On entering the contest:
A very close friend of mine, who is also an artist, dared me to enter the contest! As a Fluevog newborn (received my first pair as a New Year’s gift), I really dig the “Fluevog look”. I thought this brief would be a really from break from my current project!
On her winning design: For this advertisement and shoe, The Queen of Prussia Ludovika, I wanted to encompass two aspects I see in Fluevog shoes – strength and beauty – a perfect fit for a queen-themed ad! I originally wanted an historic Prussian queen as the subject, but because showing the shoes was so important, I thought it would be better to have a more modern outfit where the legs could be given more prominence. I’m also a fan of the Baroque movement, so a fabulous Baroque chair was the obvious choice for the throne. It took a few tries, but I came up with a sketch that would work for “Ludovika,” a strong, dark, and intriguing woman in a pose that would focus on her gorgeous footwear.
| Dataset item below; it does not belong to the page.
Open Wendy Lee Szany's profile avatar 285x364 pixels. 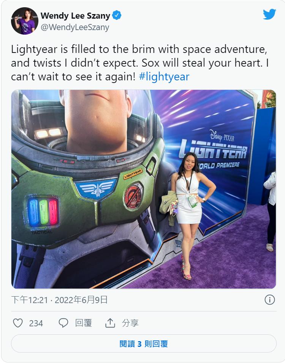tap(25, 21)
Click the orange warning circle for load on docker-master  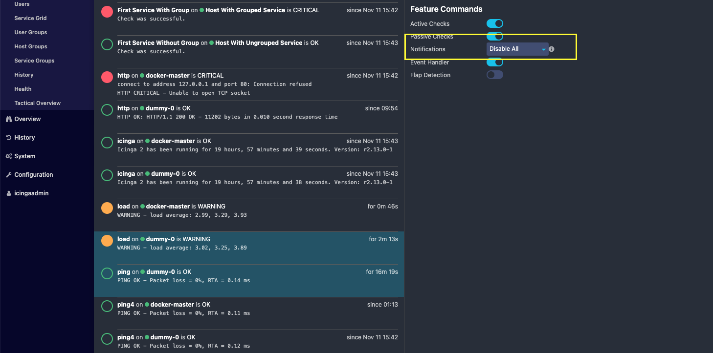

How long did the creative take for you to complete?:
I worked on this off and on for about two weeks. I knew I wanted a woman on a throne, but what took the longest was finding the right pose. I went through several sketches before deciding on this one. After that came final linework, inks, watercolor… and then the battle over the perfect fonts and layout ensued!
What is your creative process?:
When I’m working, I tend to have a classic monster movie playing, or a horror movie score on in the background. I like my work to have a balance of beauty and the macabre – something with Bela Lugosi or Vincent Price is always on. Over the years, the work of Tim Burton, Guillermo Del Toro, Don Bluth, and Hayao Miyazaki have influenced my style. Because I was trained to draw and paint classically, it’s been wonderful to explore my own artistic style by breaking the rules. I like to exaggerate proportions and perspective, and add my own dark sense of humor to my art.
I do a lot of historical research for each of my pieces, since many of them take place in the Victorian or Edwardian era. I study historical fashion, architecture, and decoration to help with each project.
As an artist/illustrator, who are you inspired by?
Some of my greatest influences are in gothic works such as ‘Frankenstein’,’Dracula’ ,’Jane Eyre’, and ‘The Picture of Dorian Gray’. Some other influences in my work are Golden Age illustrations of Arthur Rackham, Edmund Dulac, Harry Clarke, Kay Nielsen, Aubrey Beardsley, and many more.
What are your dreams?
I love collaborative work, so my dreams are to continue working with other wonderfully talented people telling stories through books, games, movies, and events.
Keep an eye out in Vice, Applied Arts, and Bust magazines for Abigail’s design in print.